+++ Excerpted data +++

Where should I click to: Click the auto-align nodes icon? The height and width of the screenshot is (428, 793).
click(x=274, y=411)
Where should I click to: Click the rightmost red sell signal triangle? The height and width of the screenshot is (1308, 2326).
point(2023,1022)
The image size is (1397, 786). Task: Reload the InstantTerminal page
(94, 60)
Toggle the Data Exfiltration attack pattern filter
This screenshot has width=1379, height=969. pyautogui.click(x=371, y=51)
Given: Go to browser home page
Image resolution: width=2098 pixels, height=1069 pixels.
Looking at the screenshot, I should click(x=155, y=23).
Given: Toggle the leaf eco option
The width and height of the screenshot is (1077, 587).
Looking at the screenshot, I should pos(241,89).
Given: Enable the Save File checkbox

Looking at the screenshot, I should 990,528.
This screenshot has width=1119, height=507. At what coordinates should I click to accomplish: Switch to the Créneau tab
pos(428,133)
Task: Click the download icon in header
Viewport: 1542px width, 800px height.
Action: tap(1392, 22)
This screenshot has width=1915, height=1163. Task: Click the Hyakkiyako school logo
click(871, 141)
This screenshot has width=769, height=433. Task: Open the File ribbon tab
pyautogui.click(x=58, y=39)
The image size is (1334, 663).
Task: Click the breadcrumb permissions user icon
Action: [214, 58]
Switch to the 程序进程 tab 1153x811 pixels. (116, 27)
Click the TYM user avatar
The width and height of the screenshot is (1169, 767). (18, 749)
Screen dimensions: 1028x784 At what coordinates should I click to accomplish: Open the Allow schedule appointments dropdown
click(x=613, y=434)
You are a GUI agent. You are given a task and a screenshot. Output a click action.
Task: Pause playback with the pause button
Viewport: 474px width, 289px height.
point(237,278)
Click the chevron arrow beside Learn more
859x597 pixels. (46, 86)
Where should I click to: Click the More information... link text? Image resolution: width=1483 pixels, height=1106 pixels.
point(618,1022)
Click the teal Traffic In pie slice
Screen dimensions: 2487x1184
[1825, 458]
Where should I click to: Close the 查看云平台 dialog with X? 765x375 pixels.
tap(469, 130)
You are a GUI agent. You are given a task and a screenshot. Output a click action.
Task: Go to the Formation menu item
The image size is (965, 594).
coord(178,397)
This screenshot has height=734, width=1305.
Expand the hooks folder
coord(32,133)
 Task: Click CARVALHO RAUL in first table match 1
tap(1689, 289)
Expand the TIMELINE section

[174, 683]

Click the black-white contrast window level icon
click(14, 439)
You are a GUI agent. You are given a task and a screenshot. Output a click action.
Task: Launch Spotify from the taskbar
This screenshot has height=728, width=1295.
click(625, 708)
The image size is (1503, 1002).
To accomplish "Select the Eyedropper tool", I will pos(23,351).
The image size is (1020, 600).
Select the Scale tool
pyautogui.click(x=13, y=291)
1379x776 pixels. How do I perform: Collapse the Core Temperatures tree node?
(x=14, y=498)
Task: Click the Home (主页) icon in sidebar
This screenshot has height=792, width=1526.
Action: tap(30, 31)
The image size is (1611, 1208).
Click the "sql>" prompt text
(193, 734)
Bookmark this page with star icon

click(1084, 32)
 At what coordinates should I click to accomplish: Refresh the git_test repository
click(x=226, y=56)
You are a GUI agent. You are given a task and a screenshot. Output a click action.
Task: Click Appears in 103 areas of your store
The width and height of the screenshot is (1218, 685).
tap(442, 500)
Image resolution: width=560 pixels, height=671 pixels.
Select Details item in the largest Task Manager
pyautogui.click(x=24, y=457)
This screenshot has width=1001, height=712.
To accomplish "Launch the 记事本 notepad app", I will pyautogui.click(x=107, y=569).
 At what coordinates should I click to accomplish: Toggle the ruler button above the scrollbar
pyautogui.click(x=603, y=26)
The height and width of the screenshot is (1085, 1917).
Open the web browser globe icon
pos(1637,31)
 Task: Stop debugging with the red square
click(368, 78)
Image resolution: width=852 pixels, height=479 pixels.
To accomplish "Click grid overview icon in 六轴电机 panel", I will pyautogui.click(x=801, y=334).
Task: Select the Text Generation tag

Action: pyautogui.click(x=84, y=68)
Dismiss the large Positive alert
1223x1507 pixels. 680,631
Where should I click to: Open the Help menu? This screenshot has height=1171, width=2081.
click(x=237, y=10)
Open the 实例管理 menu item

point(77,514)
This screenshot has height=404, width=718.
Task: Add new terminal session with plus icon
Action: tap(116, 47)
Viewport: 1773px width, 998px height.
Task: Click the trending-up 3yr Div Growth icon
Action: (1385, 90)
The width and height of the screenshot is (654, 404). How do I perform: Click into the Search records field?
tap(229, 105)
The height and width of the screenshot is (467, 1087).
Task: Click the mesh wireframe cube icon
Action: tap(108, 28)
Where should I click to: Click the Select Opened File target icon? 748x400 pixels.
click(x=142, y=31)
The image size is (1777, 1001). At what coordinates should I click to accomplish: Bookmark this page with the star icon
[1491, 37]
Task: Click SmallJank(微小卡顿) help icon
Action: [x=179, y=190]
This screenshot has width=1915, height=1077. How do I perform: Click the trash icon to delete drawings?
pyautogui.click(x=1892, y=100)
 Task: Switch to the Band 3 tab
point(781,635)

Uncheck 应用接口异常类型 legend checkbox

+++

**Work request:** Word for word, copy the listing above in its entirety.

**Solved problem:**
Where should I click to: Click the auto-align nodes icon? The height and width of the screenshot is (428, 793).
click(x=274, y=411)
Where should I click to: Click the rightmost red sell signal triangle? The height and width of the screenshot is (1308, 2326).
point(2023,1022)
The image size is (1397, 786). Task: Reload the InstantTerminal page
(94, 60)
Toggle the Data Exfiltration attack pattern filter
This screenshot has width=1379, height=969. pyautogui.click(x=371, y=51)
Given: Go to browser home page
Image resolution: width=2098 pixels, height=1069 pixels.
Looking at the screenshot, I should click(x=155, y=23).
Given: Toggle the leaf eco option
The width and height of the screenshot is (1077, 587).
Looking at the screenshot, I should pos(241,89).
Given: Enable the Save File checkbox

Looking at the screenshot, I should 990,528.
This screenshot has width=1119, height=507. At what coordinates should I click to accomplish: Switch to the Créneau tab
pos(428,133)
Task: Click the download icon in header
Viewport: 1542px width, 800px height.
Action: tap(1392, 22)
This screenshot has width=1915, height=1163. Task: Click the Hyakkiyako school logo
click(871, 141)
This screenshot has width=769, height=433. Task: Open the File ribbon tab
pyautogui.click(x=58, y=39)
The image size is (1334, 663).
Task: Click the breadcrumb permissions user icon
Action: [214, 58]
Switch to the 程序进程 tab 1153x811 pixels. (116, 27)
Click the TYM user avatar
The width and height of the screenshot is (1169, 767). (18, 749)
Screen dimensions: 1028x784 At what coordinates should I click to accomplish: Open the Allow schedule appointments dropdown
click(x=613, y=434)
You are a GUI agent. You are given a task and a screenshot. Output a click action.
Task: Pause playback with the pause button
Viewport: 474px width, 289px height.
point(237,278)
Click the chevron arrow beside Learn more
859x597 pixels. (46, 86)
Where should I click to: Click the More information... link text? Image resolution: width=1483 pixels, height=1106 pixels.
point(618,1022)
Click the teal Traffic In pie slice
Screen dimensions: 2487x1184
[1825, 458]
Where should I click to: Close the 查看云平台 dialog with X? 765x375 pixels.
tap(469, 130)
You are a GUI agent. You are given a task and a screenshot. Output a click action.
Task: Go to the Formation menu item
The image size is (965, 594).
coord(178,397)
This screenshot has height=734, width=1305.
Expand the hooks folder
coord(32,133)
 Task: Click CARVALHO RAUL in first table match 1
tap(1689, 289)
Expand the TIMELINE section

[174, 683]

Click the black-white contrast window level icon
click(14, 439)
You are a GUI agent. You are given a task and a screenshot. Output a click action.
Task: Launch Spotify from the taskbar
This screenshot has height=728, width=1295.
click(625, 708)
The image size is (1503, 1002).
To accomplish "Select the Eyedropper tool", I will pos(23,351).
The image size is (1020, 600).
Select the Scale tool
pyautogui.click(x=13, y=291)
1379x776 pixels. How do I perform: Collapse the Core Temperatures tree node?
(x=14, y=498)
Task: Click the Home (主页) icon in sidebar
This screenshot has height=792, width=1526.
Action: tap(30, 31)
The image size is (1611, 1208).
Click the "sql>" prompt text
(193, 734)
Bookmark this page with star icon

click(1084, 32)
 At what coordinates should I click to accomplish: Refresh the git_test repository
click(x=226, y=56)
You are a GUI agent. You are given a task and a screenshot. Output a click action.
Task: Click Appears in 103 areas of your store
The width and height of the screenshot is (1218, 685).
tap(442, 500)
Image resolution: width=560 pixels, height=671 pixels.
Select Details item in the largest Task Manager
pyautogui.click(x=24, y=457)
This screenshot has width=1001, height=712.
To accomplish "Launch the 记事本 notepad app", I will pyautogui.click(x=107, y=569).
 At what coordinates should I click to accomplish: Toggle the ruler button above the scrollbar
pyautogui.click(x=603, y=26)
The height and width of the screenshot is (1085, 1917).
Open the web browser globe icon
pos(1637,31)
 Task: Stop debugging with the red square
click(368, 78)
Image resolution: width=852 pixels, height=479 pixels.
To accomplish "Click grid overview icon in 六轴电机 panel", I will pyautogui.click(x=801, y=334).
Task: Select the Text Generation tag

Action: pyautogui.click(x=84, y=68)
Dismiss the large Positive alert
1223x1507 pixels. 680,631
Where should I click to: Open the Help menu? This screenshot has height=1171, width=2081.
click(x=237, y=10)
Open the 实例管理 menu item

point(77,514)
This screenshot has height=404, width=718.
Task: Add new terminal session with plus icon
Action: tap(116, 47)
Viewport: 1773px width, 998px height.
Task: Click the trending-up 3yr Div Growth icon
Action: (1385, 90)
The width and height of the screenshot is (654, 404). How do I perform: Click into the Search records field?
tap(229, 105)
The height and width of the screenshot is (467, 1087).
Task: Click the mesh wireframe cube icon
Action: tap(108, 28)
Where should I click to: Click the Select Opened File target icon? 748x400 pixels.
click(x=142, y=31)
The image size is (1777, 1001). At what coordinates should I click to accomplish: Bookmark this page with the star icon
[1491, 37]
Task: Click SmallJank(微小卡顿) help icon
Action: [x=179, y=190]
This screenshot has width=1915, height=1077. How do I perform: Click the trash icon to delete drawings?
pyautogui.click(x=1892, y=100)
 Task: Switch to the Band 3 tab
point(781,635)

Uncheck 应用接口异常类型 legend checkbox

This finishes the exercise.